Como procedentes de un mundo remoto e irreal, llegaban a sus oídos retazos de la conversación que el médico mantenía con su madre:
─Esto es muy serio. Me sorprende que pueda mantenerse en pie. ¿Cuánto hace que no come?
─Ayer la obligué a cenar, pero probablemente lo vomitó todo…

Su voz se resquebrajó en el silencio de la habitación y resurgió, instantes después, en forma de sollozos entrecortados. Poco a poco su lamento fue ganando intensidad hasta fundirse con el zumbido que desde hacía un rato sonaba en sus oídos.

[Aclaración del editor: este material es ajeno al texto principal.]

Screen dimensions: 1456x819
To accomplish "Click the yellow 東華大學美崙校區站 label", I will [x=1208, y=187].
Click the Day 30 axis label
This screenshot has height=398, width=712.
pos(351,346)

Cerró los ojos y dejó que aquella sinfonía de dolor meciera su creciente somnolencia. Se abrazó a ella con avidez, deseosa de huir antes tener conciencia de la vía penetrando en su brazo y llenando su cuerpo de calorías y desgracia. Cayó rendida en un sueño feliz del que jamás habría querido despertar. Soñó que alcanzaba su sueño, soñó que no tenía que soñar más. Que, enfundada en un vestido de talla imposible, su figura perfecta avanzaba con elegancia ante los ojos deslumbrados del mundo. Que conseguía, por fin, ser como las chicas de las revistas que llenaban las casas, los quioscos, las salas de espera de ese mismo hospital. Que paseaba con un cuerpo escultural como, en ese momento, lo hacían las mujeres que aparecían por la tele de la habitación de al lado, y la de más allá, y las del mundo entero, ante la atenta mirada de millones de adolescentes que soñaban con ser algún día como ellas.